Again, as always, much/most of this will only be intelligible to people who have a gemara in front of them. The notes toward the end regarding kohanim and cemeteries today are, to me, particularly interesting.
The definition of minimum hair-length here is reminiscent of the discussion of the haircuts of the king and kohen gadol; see Sanhedrin 22 for more.
The discussion of whether hair grows “at the base” or “at the end” reminds me of a shailah I once received regarding mikvah for a woman whose hair was in cornrows, and which she never intended to un-do. While the real question was about chatzitzah and intent, I wondered whether, if the hair grew from the head, that meant the hair currently in the cornrow would eventually come out. Of course, that’s not what happens – but it was an interesting question nonetheless.
The Rosh explains that the “stringency” of the metzora is his requirement to shave off all of his hair.
The standard of two hairs here as the definition of “hair” is reminscent of the standard for פרה אדומה (two non-red hairs disqualify) and the definition of puberty. And, perhaps, various laws of מלאכה on Shabbos.

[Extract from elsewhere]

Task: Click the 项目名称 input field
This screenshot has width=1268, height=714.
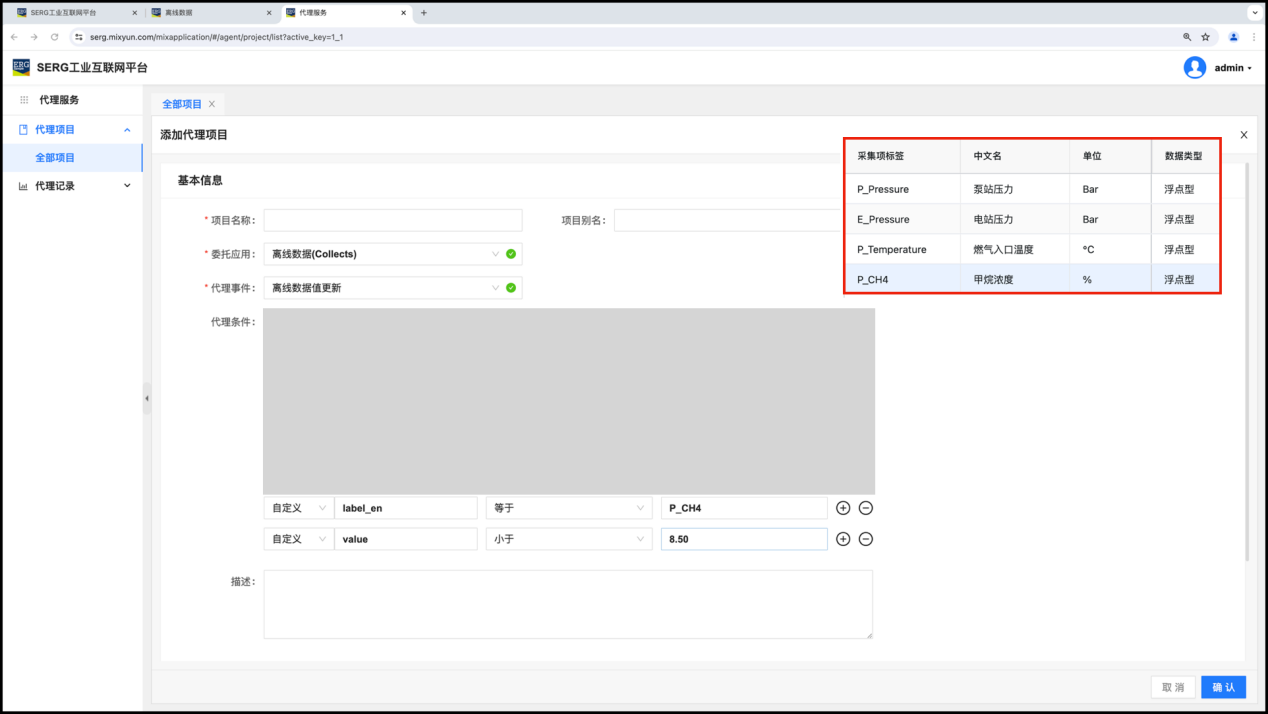Action: [392, 220]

Tosafos מחכו points out the irony of R’ Yosi b”r Chanina laughing at a comment in Sanhedrin 17b, and here having his own comment ridiculed.

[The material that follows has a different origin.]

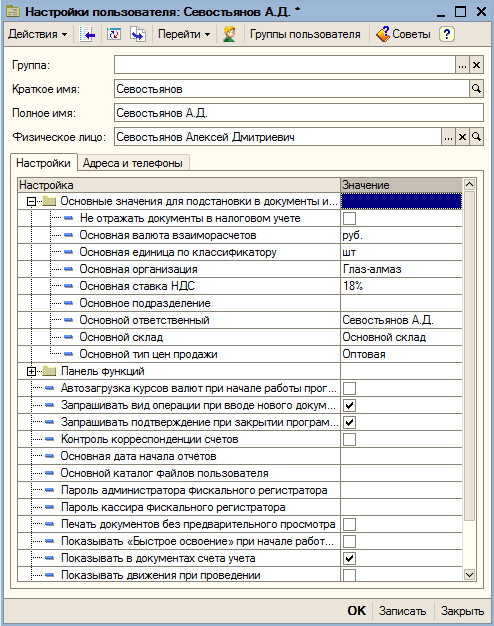Image resolution: width=494 pixels, height=626 pixels.
Task: Click the refresh toolbar icon
Action: click(x=114, y=34)
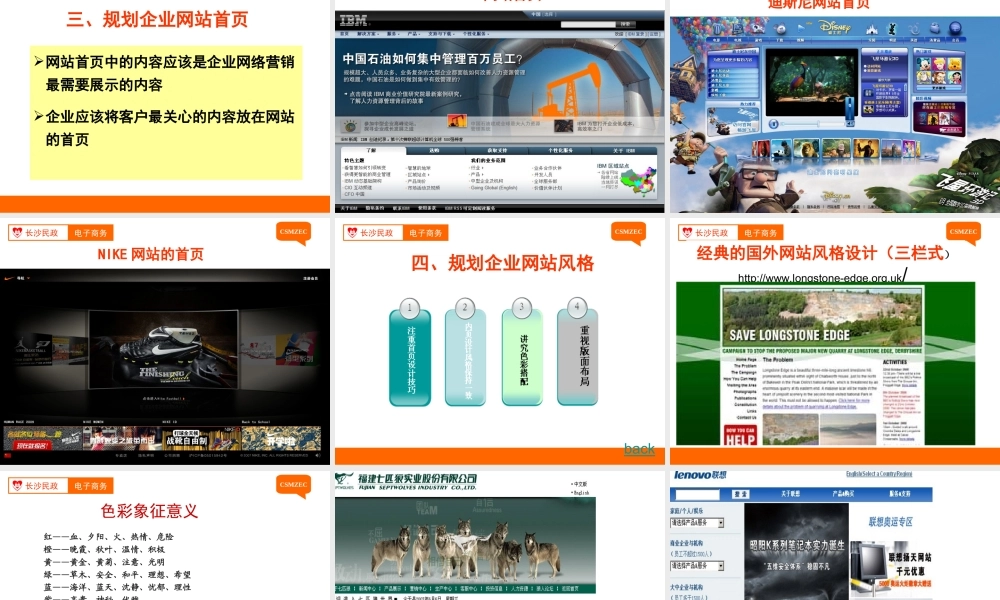
Task: Click the back link on the style slide
Action: tap(639, 449)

On the issue of a Nazir unintentionally pulling out hair as he combs, we encounter an issue which has always troubled me, in many areas of Halachah: We invoke the principle of דבר שאינו מתכוון, that lack of intent translates into reduced liability, in many areas of law. The only area where intent should matter, though, is the laws of Shabbos, where the Torah specifies מלאכת מחשבת, intentional acts of melachah! I must be missing something, but I don’t know what it is.
Note that there are two explanations for the discussion here, regarding the Nazir’s unintended shave. Our edition seems to view the issue as simply about intent, or lack thereof. The Rosh, though, has a different edition and seems to view it as also being about פסיק רישיה, guaranteed results. As in the laws of Shabbos, an unintended but guaranteed result would be considered a violation.

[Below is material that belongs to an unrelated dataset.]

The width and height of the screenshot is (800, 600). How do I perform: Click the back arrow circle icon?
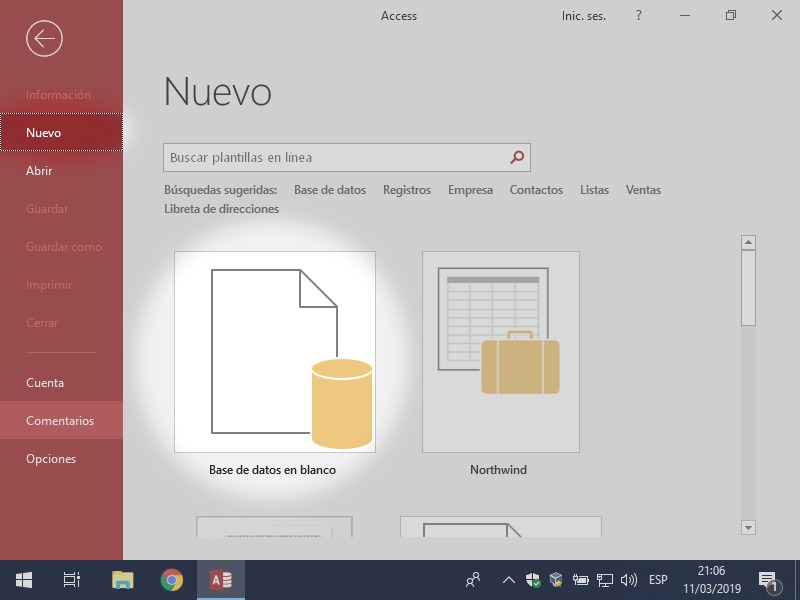click(44, 39)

The Rosh notes that the boxed nazir in the cemetery cannot be liable for becoming טמא unless he actually helps the other party open his box.
How could one warn a Nazir not to become טמא for being in the room with a גוסס (a person who is very, very close to death)? Perhaps the patient will not die while the Nazir is present! The Rosh suggests that a doubtful warning is acceptable here, because most גוססין do die in short order.
The Rosh notes that – based on our Gemara - a Kohen may not attend a cemetery even to bury a relative, for he will encounter other graves on his way out. This is why we traditionally bury kohanim and their families in the outermost area. However, we haven’t really solved the problem, because we still have cemetery gates, so that the Kohen cannot depart directly from the grave!
Tosafot and the Rosh appear to disagree regarding permissibility for a Kohen to come into contact with tzaraat and זיבה from a non-relative; the Rosh specifies a relative, Tosafot במותם does not. Presumably the Rosh’s position is based on the pasuk from which this lesson is derived, in which relatives are specified.